→ Given instruction
Rewrite the listing from its first line through the line containing "Action: pyautogui.click(x=212, y=66)", changing "curvature" to "elevation" and leaving all other wording unchanged. Omit the pictures.

>>>

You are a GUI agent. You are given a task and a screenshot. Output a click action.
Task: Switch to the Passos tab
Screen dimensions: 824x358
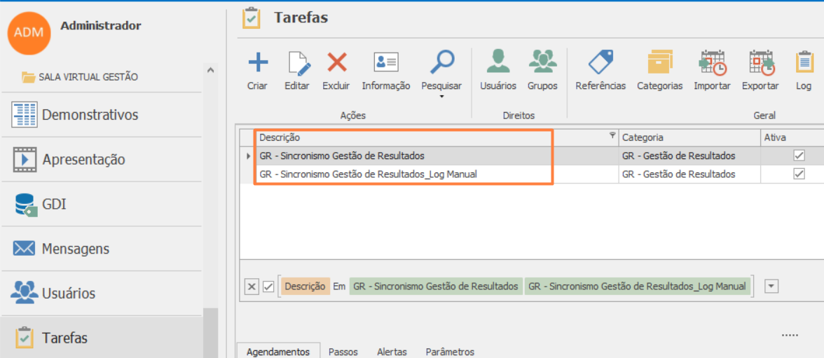(343, 352)
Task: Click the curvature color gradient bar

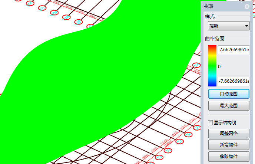Action: pyautogui.click(x=212, y=66)
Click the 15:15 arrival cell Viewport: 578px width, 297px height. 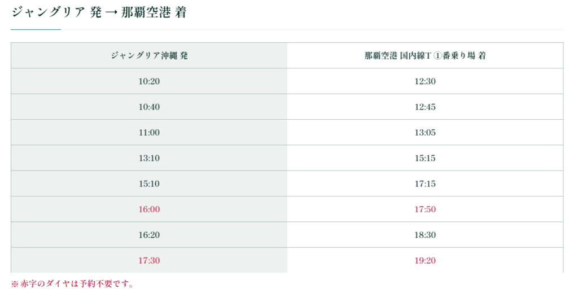(x=425, y=158)
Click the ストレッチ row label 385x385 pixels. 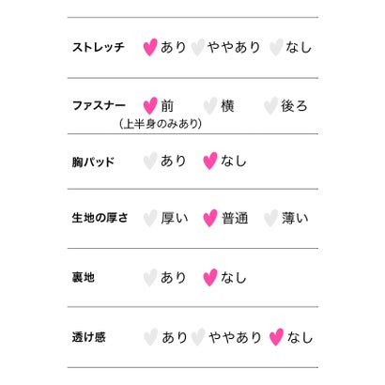99,47
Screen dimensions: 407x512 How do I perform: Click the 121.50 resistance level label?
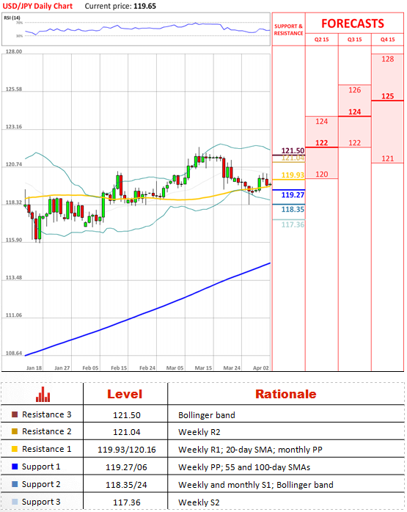click(x=293, y=150)
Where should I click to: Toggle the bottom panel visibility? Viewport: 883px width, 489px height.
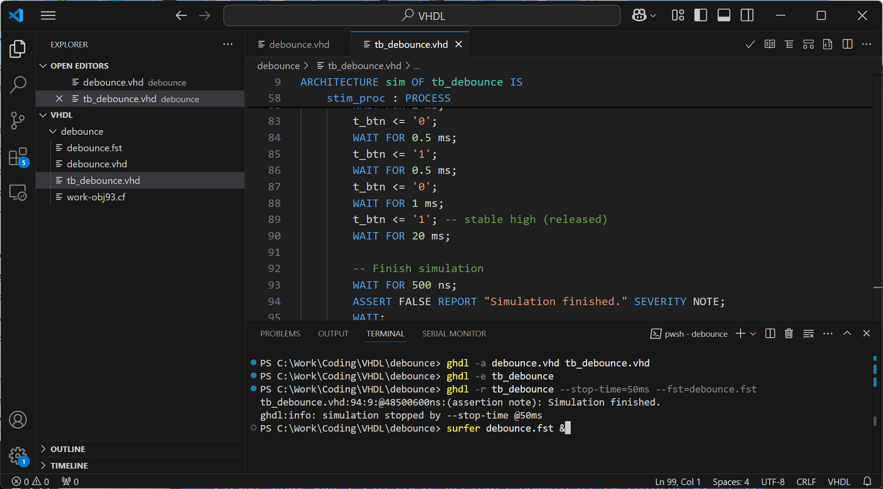[724, 16]
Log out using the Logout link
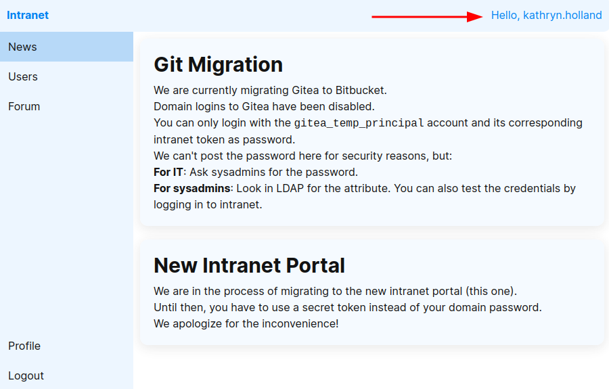 pyautogui.click(x=26, y=375)
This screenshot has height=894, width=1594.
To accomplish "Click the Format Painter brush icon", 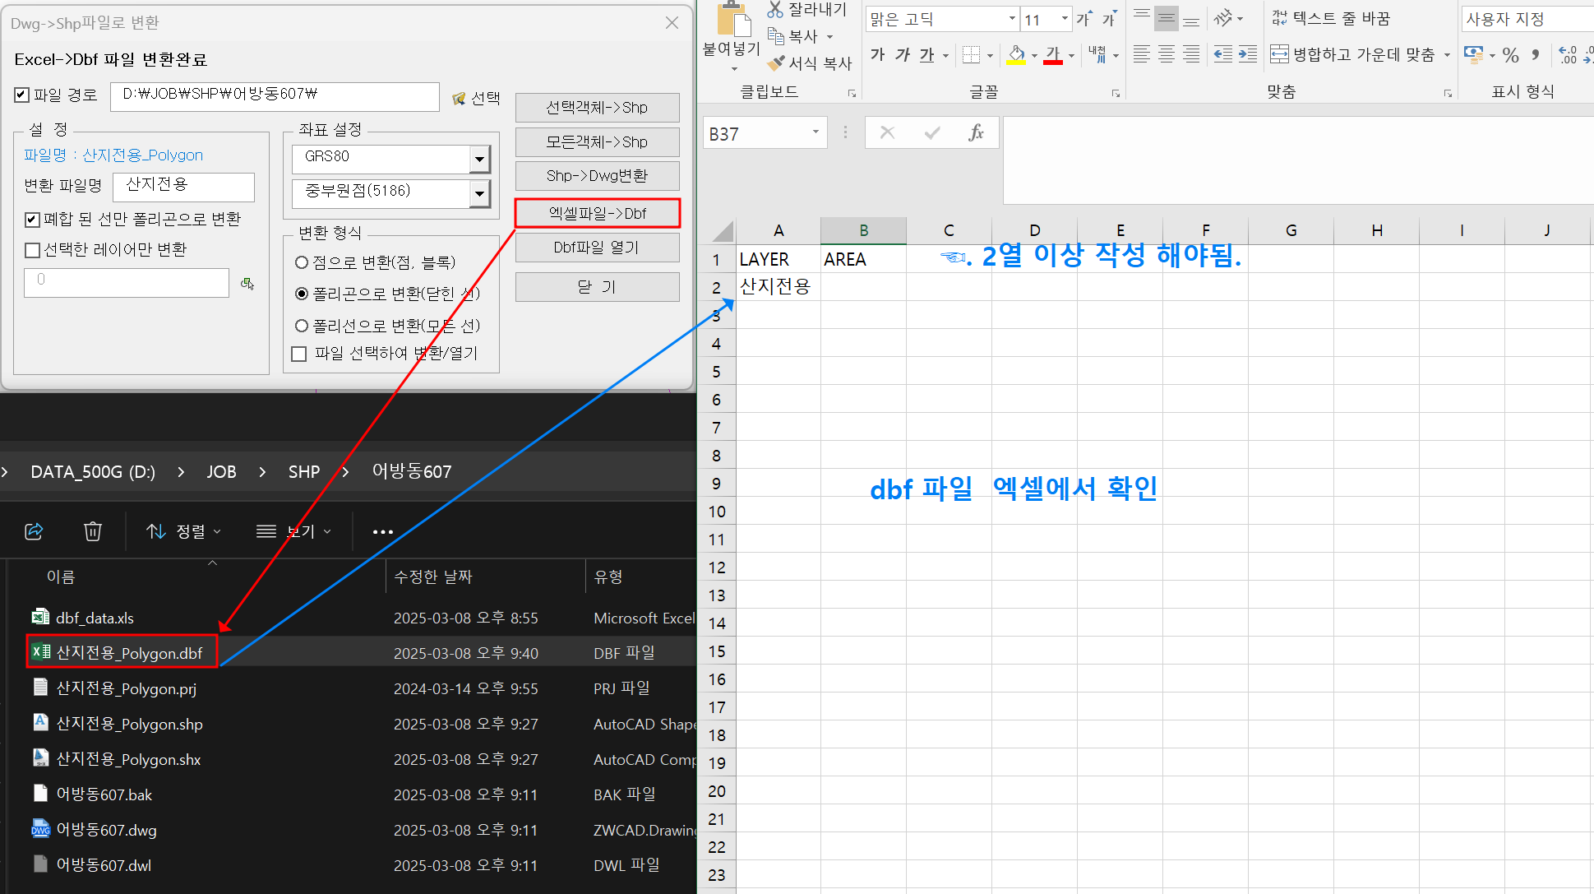I will [x=776, y=63].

<<<

→ Output of the task
You are a GUI agent. You are given a task and a screenshot. Output a click action.
Task: Switch to the Passos tab
Screen dimensions: 824x358
(343, 352)
Task: Click the elevation color gradient bar

Action: pyautogui.click(x=212, y=66)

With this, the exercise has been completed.